• _Passage_
——————————

- Developers: EA Los Angeles EA Tiburon & n-Space (DS)
- Publisher: EA Games
- Producers: Chris Plummer Matt Sentell
- Designer: Dan Orzuluk
- Programmers: Simon Golding Wei Shoong Teh
- Artist: Jay Riddle
- Writers: Danny Bilson Paul De Meo
- Composer: Paul Oakenfold
- Series: James Bond
- Platforms: GameCube, PlayStation 2, Xbox, Nintendo DS
- Release: GameCube, PlayStation 2, Xbox NA: 22 November 2004; AU: 23 November 2004; AU: 30 November 2004 (GCN); EU: 3 December 2004; JP: 13 January 2005 (except Xbox); Nintendo DS NA: 13 June 2005; EU: 1 July 2005; JP: 4 August 2005^{[citation needed]};
- Genres: First-person shooter, action adventure
- Modes: Single-player, multiplayer

= GoldenEye: Rogue Agent =

2004 video game

GoldenEye: Rogue Agent (Note: Released in Japan on non-Xbox platforms as GoldenEye: Dark Agent (ゴールデンアイ ダーク・エージェント).) is a first-person shooter video game in the James Bond franchise, developed by EA Los Angeles and published by Electronic Arts. The player takes the role of an ex-MI6 agent, who is recruited by Auric Goldfinger (a member of a powerful unnamed criminal organization based on Ian Fleming's SPECTRE) to assassinate his rival Dr. No. Several other characters from the Bond franchise make appearances throughout the game, including Pussy Galore, Oddjob, Xenia Onatopp and Francisco Scaramanga.

Despite being part of the larger James Bond franchise, the game has no relation to the 1995 film or the 1997 video game of the same name. In this setting the game's protagonist is given the name 'GoldenEye' after he loses his eye and receives a gold-colored cybernetic replacement. Electronic Arts has listed the title along with 007 Racing (2000) as spin-offs that do not make part of the canon they have built with Tomorrow Never Dies (1999).

GoldenEye: Rogue Agent received mixed reviews from critics who praised the unique premise and multiplayer mode, but criticised the bland gameplay, plot, departure from the Bond canon, and misleading use of the GoldenEye name.

——————————

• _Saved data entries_
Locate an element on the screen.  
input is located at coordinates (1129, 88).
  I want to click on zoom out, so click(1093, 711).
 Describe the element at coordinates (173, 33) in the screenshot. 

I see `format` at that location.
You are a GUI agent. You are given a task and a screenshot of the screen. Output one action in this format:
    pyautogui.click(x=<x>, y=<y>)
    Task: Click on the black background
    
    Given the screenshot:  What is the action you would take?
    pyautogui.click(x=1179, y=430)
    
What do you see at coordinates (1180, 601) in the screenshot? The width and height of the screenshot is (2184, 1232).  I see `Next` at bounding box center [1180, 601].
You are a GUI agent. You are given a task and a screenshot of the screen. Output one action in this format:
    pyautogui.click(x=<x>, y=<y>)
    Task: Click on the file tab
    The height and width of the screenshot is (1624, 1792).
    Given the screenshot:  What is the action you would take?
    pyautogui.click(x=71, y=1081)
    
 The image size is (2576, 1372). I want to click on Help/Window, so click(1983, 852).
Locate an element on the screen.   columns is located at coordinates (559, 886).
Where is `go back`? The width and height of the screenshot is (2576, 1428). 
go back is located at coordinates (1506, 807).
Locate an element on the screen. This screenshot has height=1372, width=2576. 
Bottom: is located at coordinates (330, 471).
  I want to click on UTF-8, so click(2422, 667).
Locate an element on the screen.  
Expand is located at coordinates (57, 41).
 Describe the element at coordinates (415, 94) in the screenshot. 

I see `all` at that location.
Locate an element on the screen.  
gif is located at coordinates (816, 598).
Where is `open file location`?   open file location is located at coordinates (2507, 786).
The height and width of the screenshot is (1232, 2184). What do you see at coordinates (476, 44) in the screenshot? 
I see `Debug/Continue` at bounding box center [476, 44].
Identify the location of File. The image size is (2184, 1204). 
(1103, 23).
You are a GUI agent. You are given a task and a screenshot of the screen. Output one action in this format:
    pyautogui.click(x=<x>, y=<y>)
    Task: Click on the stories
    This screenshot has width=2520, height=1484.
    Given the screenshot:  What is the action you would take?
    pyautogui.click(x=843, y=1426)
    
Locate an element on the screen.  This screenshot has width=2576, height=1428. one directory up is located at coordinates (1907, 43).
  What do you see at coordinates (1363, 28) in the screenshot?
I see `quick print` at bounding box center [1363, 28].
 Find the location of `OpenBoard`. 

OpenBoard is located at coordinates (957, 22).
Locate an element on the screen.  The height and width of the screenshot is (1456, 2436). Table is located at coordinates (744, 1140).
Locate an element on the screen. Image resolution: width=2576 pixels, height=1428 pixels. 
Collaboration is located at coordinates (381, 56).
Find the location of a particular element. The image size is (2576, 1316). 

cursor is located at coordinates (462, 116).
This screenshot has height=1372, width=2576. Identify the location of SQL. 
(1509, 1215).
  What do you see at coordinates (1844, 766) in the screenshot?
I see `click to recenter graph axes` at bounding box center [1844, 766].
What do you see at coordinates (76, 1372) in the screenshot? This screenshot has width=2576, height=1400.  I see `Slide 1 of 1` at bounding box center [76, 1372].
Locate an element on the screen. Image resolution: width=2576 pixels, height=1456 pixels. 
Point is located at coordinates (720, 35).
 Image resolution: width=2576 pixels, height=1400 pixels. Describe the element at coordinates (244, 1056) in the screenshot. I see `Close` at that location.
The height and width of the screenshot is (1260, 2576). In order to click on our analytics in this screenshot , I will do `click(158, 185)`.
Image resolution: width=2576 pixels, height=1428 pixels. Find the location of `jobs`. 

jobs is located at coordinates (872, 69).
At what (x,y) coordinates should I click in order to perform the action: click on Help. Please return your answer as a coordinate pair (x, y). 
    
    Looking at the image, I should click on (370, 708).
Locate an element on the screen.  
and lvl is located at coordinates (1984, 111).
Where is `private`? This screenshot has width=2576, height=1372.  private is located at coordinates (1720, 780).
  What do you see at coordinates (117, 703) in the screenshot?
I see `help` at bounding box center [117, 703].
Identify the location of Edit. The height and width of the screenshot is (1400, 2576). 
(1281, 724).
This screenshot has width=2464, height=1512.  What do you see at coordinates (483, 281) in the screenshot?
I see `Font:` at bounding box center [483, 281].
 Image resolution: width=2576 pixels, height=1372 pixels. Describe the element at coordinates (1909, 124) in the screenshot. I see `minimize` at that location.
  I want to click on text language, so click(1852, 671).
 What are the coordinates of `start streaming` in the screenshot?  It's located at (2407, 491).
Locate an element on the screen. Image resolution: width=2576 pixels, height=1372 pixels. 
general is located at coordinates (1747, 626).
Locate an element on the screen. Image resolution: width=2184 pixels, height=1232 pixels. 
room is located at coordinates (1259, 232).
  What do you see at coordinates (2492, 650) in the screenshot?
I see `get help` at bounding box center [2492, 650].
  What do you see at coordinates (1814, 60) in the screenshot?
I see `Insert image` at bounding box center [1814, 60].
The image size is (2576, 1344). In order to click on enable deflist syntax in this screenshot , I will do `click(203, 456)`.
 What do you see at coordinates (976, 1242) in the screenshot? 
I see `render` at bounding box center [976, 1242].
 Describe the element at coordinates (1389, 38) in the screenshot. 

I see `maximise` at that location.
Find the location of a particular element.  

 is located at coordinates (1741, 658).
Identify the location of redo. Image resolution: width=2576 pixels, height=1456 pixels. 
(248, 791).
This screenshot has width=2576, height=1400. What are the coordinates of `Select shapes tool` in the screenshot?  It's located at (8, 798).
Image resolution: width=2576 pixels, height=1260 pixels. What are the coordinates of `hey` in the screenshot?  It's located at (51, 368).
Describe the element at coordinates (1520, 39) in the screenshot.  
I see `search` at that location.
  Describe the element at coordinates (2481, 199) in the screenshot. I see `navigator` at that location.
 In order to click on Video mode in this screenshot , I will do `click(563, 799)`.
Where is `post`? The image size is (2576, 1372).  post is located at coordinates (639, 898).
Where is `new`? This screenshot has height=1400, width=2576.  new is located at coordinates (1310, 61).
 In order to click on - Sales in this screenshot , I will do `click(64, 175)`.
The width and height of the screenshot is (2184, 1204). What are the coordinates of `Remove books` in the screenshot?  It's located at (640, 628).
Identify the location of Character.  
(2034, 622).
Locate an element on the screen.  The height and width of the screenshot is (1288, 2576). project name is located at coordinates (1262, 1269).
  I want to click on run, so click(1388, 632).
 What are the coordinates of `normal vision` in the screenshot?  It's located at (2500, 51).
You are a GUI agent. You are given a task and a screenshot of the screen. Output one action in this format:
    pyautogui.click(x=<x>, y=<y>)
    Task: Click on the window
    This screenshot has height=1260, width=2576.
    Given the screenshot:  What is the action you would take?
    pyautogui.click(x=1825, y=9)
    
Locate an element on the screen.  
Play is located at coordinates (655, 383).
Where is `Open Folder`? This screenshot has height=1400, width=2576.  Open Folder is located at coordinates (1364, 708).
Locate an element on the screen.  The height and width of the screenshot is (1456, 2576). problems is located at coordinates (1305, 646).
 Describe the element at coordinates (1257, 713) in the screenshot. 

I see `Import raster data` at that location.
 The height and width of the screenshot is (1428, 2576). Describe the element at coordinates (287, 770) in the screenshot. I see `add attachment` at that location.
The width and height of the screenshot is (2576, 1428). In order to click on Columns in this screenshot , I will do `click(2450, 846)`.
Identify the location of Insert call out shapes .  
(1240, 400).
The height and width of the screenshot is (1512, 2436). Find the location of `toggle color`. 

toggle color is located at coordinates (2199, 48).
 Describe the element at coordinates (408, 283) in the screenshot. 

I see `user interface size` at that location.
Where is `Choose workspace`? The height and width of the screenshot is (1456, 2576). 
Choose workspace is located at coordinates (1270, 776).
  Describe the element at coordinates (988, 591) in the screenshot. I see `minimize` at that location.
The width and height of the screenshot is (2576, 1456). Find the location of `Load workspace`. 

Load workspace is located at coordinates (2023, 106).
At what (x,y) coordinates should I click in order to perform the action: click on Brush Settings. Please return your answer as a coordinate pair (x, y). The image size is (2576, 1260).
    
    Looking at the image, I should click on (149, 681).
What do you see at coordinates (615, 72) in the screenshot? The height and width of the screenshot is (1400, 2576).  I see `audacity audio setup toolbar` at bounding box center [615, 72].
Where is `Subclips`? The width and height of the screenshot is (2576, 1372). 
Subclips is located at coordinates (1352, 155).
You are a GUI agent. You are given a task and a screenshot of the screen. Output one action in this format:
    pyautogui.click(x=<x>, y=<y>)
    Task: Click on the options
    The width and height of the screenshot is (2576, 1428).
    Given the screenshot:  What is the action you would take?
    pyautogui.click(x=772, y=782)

——————————

• _Work request_
Continue the article on GoldenEye: Rogue Agent, starting after its closing sentence on the game's critical reception.

• _Exercise answer_
==Gameplay==
GoldenEye: Rogue Agent is a first-person shooter, played across eight levels. The player can use various types of handheld weapons throughout the game, as well as the GoldenEye, which has four abilities: MRI vision, allowing the player to see through walls; EM hack, allowing the player to hack electronic systems, machines, and enemies' weapons; a polarity shield, which deflects incoming bullets; and a magnetic field, which allows the player to send enemies flying to their deaths. Each ability is granted to the player as the game progresses. Each ability requires a certain amount of energy, seen on a meter. After using an ability, the meter slowly recharges itself. There are various weapons to collect, allowing the player to fight with a single one-handed weapon, dual wield two of such weapons, or use powerful two-handed weapons. The player's free hand can also be used to throw grenades or take hostages, using them as human shields to make it difficult for enemies to hit the player.

===Multiplayer===
The game featured a highly customizable multiplayer component with four-player split screen play, as well as online play on non-Nintendo versions, which supported up to 8 players. The Xbox version of the game also includes system link support, and up to 8 consoles can be linked together. On 1 October, 2006, the online servers for both of such versions were shut down due to "inactivity" online. Players can unlock additional customization options, skins, maps, and gametype variations by playing through Story Mode earning Octopus tokens based on performance. There are some locked skins such as Oddjob, Dr. No, and Xenia Onatopp. There are also locked maps such as the Pump Room, Carver's Press, the Bath House, the Vault Core, the Lower Turbine, Dr. No's reactor, the Fissure Platform, and GoldenEye's Retreat.

The Nintendo DS version implements multiplayer via the system's local wireless connectivity. Up to 8 players can play in DS Download Play with only one copy of the game, with only one map and the standard deathmatch mode available to play with. Players who each have their copy of the game will gain access to the full version of multiplayer, which only supports 4 players, but offers more maps and additional team-based game modes.

==Plot==
MI6 director M (head of MI6) gives her evaluation of one of her 00 agents who lost his right eye in an encounter with Dr. Julius No three years ago. The agent has since become obsessed with revenge and often resorts to brutality to complete his missions. M concludes that the agent in question is no longer fit for service with MI6.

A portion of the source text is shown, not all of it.